Sponsors need to find qualified partners that have the expertise to efficiently convert their clinical data to CDISC standards.
Sunnyvale, CA (PRWEB) April 30, 2012
Clinovo announces that it has successfully attained the status of CDISC® Registered Solutions Provider by the Clinical Data Interchange Standards Consortium (CDISC) organization. With this milestone, Clinovo demonstrates its active participation in the pharmaceutical industry in the implementation of clinical standards.
Clinovo was recognized with the official status of CDISC Registered Solutions Provider for its valuable CDISC service offer to pharmaceutical companies. Clinovo is a registered official subject matter expert in the following CDISC standards: Clinical Data Acquisition Standards Harmonization (CDASH), Laboratory Data Model (LAB), Study Data Tabulation Model (SDTM), Analysis Data Model (ADaM), Define.xml, and Terminology.
Clinovo has been active in the implementation of CDISC standards since 2007. As a CDISC Gold Member, Clinovo has continuously worked on raising awareness, education and expertise on CDISC standards throughout the industry. Benefits of using clinical data standards include improved data quality, streamlined clinical data storage and exchange and faster FDA review.
“As the FDA is getting more and more involved into clinical standards, it has become critical for pharmaceutical companies to become compliant with CDISC”, explains Ale Gicqueau, CEO at Clinovo. “Sponsors need to find qualified partners that have the expertise to efficiently convert their clinical data to CDISC standards.
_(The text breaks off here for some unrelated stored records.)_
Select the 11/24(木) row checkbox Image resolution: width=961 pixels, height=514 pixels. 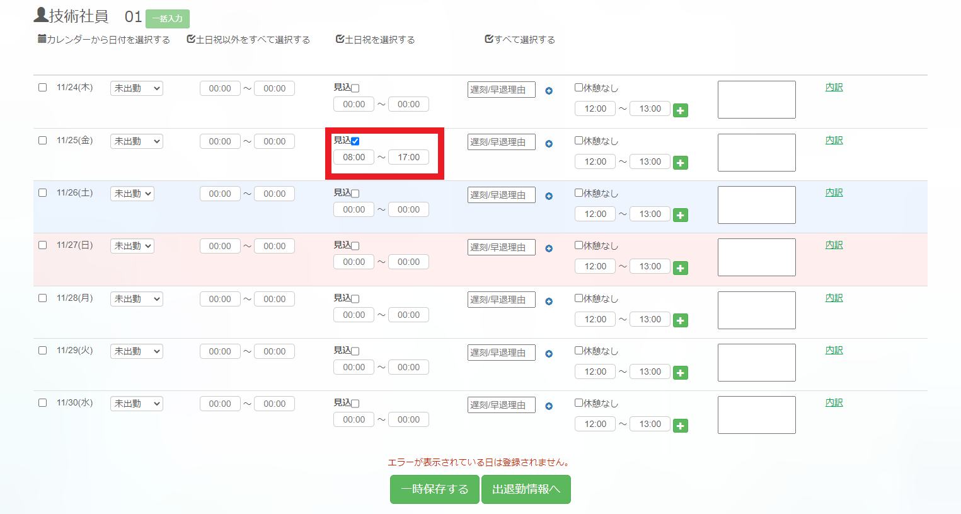point(43,88)
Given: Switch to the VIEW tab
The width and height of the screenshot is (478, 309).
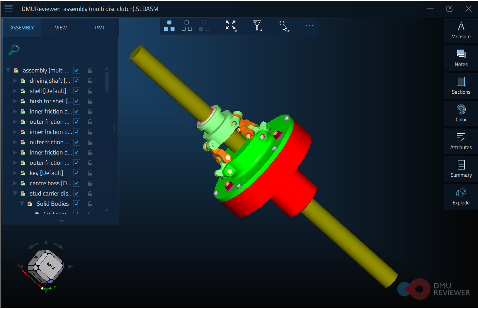Looking at the screenshot, I should tap(61, 28).
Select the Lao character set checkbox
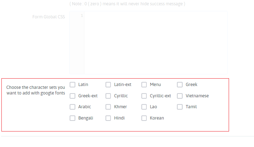 144,107
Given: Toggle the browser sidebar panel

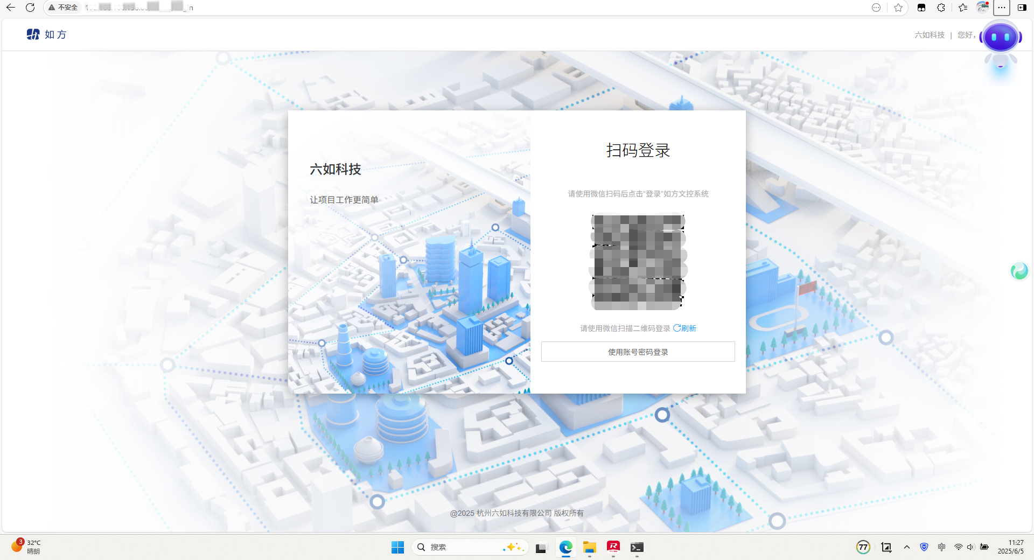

Our CDISC Registered Solutions Provider status officially recognizes our internal practices and full capability to implement major CDISC standards”.
Since April 2011, Clinovo has freely distributed CDISC Express, the only open source SAS®-based system that automatically converts clinical data into CDISC SDTM. Over 500 industry professionals have downloaded the eClinical system since its launch at the annual 2011 PharmaSUG Conference, including worldwide leading life science organizations.
Clinovo CDISC services include full clinical study mapping to SDTM, CDASH and ADaM implementation, CDISC conversion from any clinical database, submission review, and advanced training. Clinovo is the only contract research organization (CRO) to offer different service packages to meet the different needs of the pharmaceutical industry: a BASE package that includes mapping 4 domains, a PRO package that includes mapping 12 domains and an ENTREPRISE package including mapping 20 domains.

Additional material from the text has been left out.